Text block
========
Opened 13 years ago

Closed 13 years ago

Last modified 13 years ago

#16639 closed Cleanup/optimization (wontfix)

Optimize Model initialization by sending pre and post init signals only if there are listeners

Reported by: Anssi Kääriäinen Owned by: nobody
Component: Database layer (models, ORM) Version: 1.3
Severity: Normal Keywords:
Cc: anssi.kaariainen@… Triage Stage: Design decision needed
Has patch: yes Needs documentation: no
Needs tests: no Patch needs improvement: yes
Easy pickings: no UI/UX: no

Description

The attached patch implements an optimization to Model object initialization. The idea is to check if there are any listeners to signals. If not, then we can skip the sending and save time. The attached benchmark.tar.gz has some tests. Unpack and run python speedtester.py. See the file for details.

The most interesting test is a loop of 10000 model initializations with a post and pre init signal listeners connected to a _different_ model. The result is that pre patch it takes 0.21 seconds to initialize objects, after patch only 0.07 seconds.
========
Record set
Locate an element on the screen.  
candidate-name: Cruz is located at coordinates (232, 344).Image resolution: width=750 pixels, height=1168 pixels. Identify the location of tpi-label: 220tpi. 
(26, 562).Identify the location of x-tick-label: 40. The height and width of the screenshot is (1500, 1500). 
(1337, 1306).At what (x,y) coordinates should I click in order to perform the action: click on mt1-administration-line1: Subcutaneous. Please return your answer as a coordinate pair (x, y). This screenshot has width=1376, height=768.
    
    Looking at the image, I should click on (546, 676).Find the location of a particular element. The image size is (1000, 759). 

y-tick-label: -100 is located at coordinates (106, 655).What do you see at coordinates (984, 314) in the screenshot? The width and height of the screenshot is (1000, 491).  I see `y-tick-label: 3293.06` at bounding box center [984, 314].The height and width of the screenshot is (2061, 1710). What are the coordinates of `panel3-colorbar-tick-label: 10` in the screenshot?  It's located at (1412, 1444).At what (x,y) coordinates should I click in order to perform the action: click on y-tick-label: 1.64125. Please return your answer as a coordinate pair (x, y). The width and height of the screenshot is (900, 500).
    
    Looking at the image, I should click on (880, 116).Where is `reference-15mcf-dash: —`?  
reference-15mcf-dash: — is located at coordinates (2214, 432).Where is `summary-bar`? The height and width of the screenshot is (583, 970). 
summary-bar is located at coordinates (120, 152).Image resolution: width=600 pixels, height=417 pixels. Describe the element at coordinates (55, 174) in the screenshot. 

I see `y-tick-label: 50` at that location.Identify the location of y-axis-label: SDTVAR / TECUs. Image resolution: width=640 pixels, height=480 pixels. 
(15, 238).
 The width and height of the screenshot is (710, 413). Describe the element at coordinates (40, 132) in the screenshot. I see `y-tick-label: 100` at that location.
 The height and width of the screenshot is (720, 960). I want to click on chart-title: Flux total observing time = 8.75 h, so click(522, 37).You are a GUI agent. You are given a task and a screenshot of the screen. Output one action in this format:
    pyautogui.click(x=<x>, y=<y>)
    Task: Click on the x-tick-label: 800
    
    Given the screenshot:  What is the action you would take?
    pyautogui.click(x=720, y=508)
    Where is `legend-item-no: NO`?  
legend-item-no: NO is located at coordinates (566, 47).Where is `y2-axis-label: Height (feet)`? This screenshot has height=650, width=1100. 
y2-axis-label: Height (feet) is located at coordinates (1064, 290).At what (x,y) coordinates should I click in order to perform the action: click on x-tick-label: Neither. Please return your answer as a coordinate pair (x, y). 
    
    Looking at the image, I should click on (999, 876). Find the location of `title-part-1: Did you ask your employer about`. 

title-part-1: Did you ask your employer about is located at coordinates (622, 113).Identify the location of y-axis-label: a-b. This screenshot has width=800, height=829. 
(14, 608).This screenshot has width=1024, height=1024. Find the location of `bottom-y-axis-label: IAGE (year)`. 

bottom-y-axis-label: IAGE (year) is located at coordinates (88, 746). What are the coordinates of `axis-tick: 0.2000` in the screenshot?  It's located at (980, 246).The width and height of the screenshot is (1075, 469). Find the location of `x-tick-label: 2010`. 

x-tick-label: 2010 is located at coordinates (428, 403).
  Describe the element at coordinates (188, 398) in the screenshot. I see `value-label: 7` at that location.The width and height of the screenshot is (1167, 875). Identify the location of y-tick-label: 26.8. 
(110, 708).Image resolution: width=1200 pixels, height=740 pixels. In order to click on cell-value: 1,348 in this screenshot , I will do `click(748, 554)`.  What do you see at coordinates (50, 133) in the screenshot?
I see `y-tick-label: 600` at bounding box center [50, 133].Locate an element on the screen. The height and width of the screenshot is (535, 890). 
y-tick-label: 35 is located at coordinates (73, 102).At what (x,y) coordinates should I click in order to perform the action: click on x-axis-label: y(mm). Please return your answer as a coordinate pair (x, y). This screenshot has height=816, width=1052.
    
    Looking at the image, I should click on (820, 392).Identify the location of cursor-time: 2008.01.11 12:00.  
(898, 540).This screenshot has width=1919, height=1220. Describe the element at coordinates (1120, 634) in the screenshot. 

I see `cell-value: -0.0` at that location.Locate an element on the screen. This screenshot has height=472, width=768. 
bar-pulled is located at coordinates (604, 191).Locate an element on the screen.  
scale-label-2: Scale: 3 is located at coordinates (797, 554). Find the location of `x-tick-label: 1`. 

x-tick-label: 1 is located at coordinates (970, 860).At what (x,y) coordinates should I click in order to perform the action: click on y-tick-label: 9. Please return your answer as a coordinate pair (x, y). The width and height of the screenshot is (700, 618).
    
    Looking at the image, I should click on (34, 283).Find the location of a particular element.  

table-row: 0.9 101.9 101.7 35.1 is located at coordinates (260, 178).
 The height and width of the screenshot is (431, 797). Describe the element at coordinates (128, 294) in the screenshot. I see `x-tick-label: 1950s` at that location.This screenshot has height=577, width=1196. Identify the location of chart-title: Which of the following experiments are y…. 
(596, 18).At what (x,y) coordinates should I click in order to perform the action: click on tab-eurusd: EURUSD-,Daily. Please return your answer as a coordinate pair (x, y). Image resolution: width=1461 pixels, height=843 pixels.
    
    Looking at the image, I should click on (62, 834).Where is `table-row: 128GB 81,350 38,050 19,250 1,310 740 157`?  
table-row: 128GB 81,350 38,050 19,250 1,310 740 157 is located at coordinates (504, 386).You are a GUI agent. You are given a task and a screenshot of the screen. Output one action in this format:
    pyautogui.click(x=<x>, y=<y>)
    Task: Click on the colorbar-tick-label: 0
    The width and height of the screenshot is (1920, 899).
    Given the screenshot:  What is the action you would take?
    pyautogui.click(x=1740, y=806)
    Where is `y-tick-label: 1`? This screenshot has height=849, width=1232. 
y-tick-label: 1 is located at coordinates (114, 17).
========
What is needed
Retype the ticket, starting with "Reported by: Anssi" and going on through "only 0.07 seconds.". Work only from the ticket about skipping Model init signals.

Task output
Reported by: Anssi Kääriäinen Owned by: nobody
Component: Database layer (models, ORM) Version: 1.3
Severity: Normal Keywords:
Cc: anssi.kaariainen@… Triage Stage: Design decision needed
Has patch: yes Needs documentation: no
Needs tests: no Patch needs improvement: yes
Easy pickings: no UI/UX: no

Description

The attached patch implements an optimization to Model object initialization. The idea is to check if there are any listeners to signals. If not, then we can skip the sending and save time. The attached benchmark.tar.gz has some tests. Unpack and run python speedtester.py. See the file for details.

The most interesting test is a loop of 10000 model initializations with a post and pre init signal listeners connected to a _different_ model. The result is that pre patch it takes 0.21 seconds to initialize objects, after patch only 0.07 seconds.